Change "Presentation mode" to "Fullscreen mode" in the records that start at the line containing "The height and" and end after the line containing "click(x=891, y=21)", keeping everything else identical. Omit the pictures from your answer.

» DATA SECTION:
----
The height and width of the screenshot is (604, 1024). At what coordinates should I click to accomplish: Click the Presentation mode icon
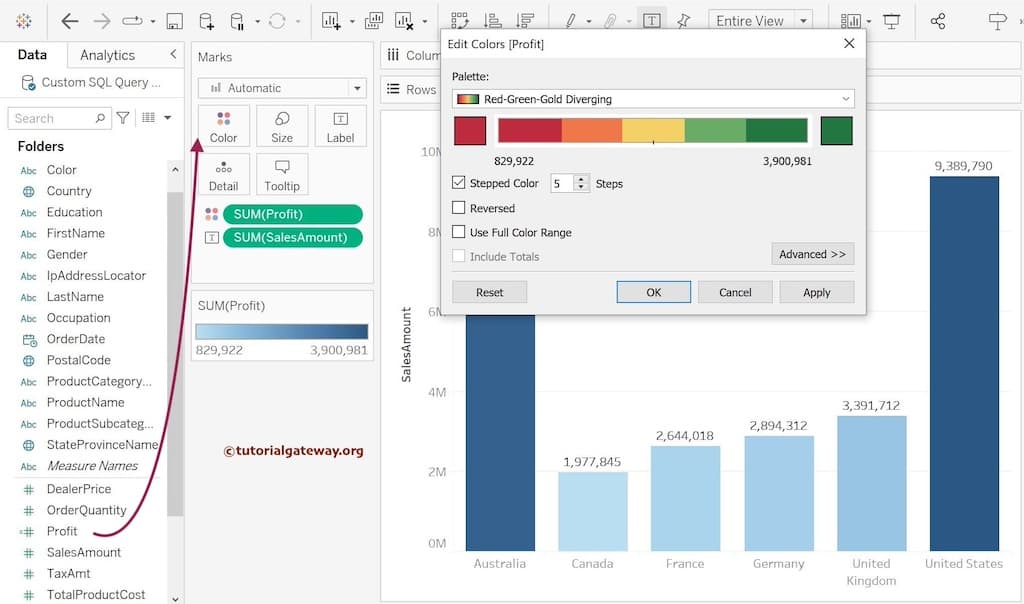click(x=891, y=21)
----
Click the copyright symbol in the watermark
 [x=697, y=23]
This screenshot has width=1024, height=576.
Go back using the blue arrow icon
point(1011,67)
----
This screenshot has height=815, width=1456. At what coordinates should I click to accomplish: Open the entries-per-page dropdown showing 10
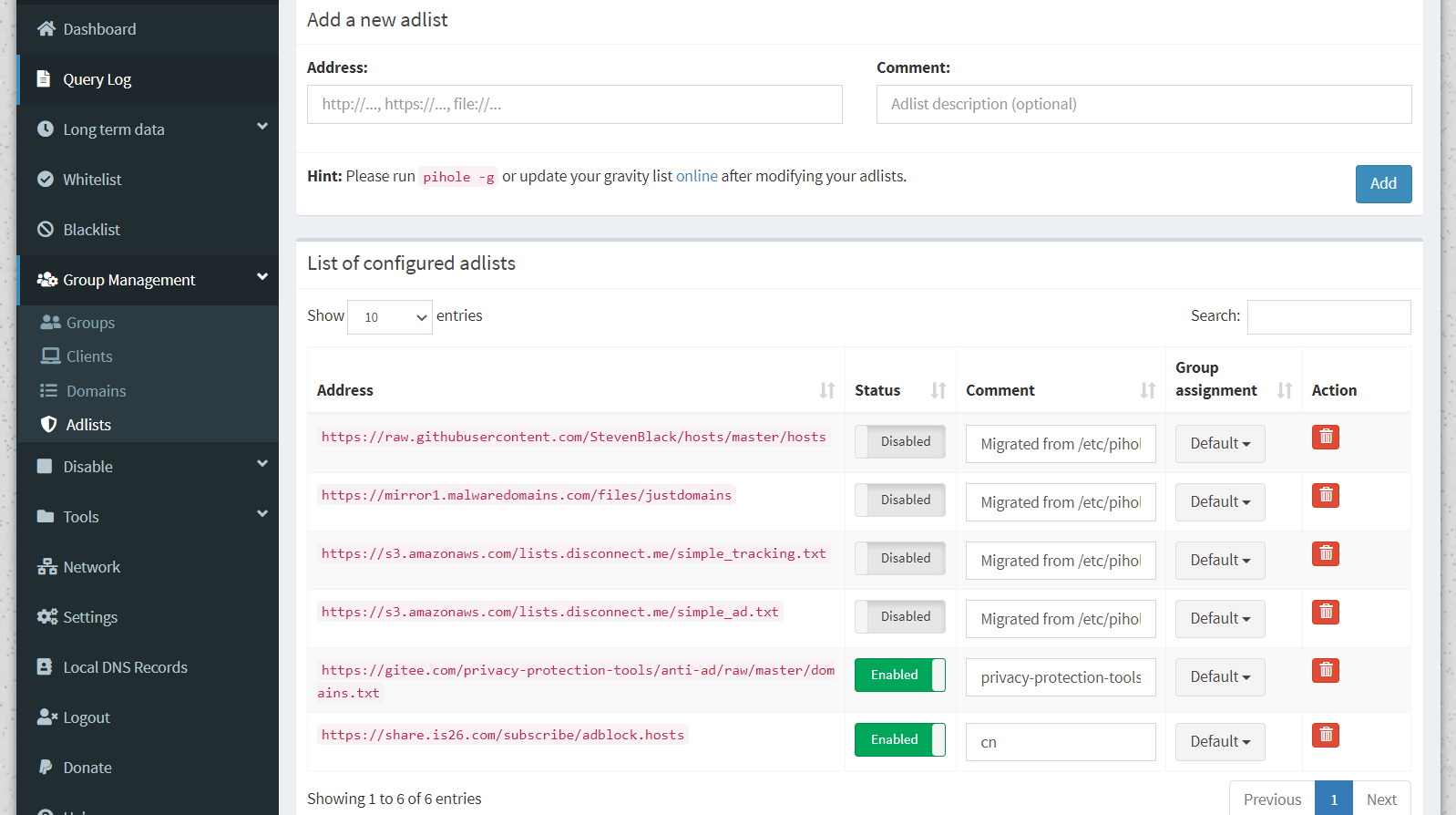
----
» RESPONSE:
The height and width of the screenshot is (604, 1024). At what coordinates should I click to accomplish: Click the Fullscreen mode icon
click(x=891, y=21)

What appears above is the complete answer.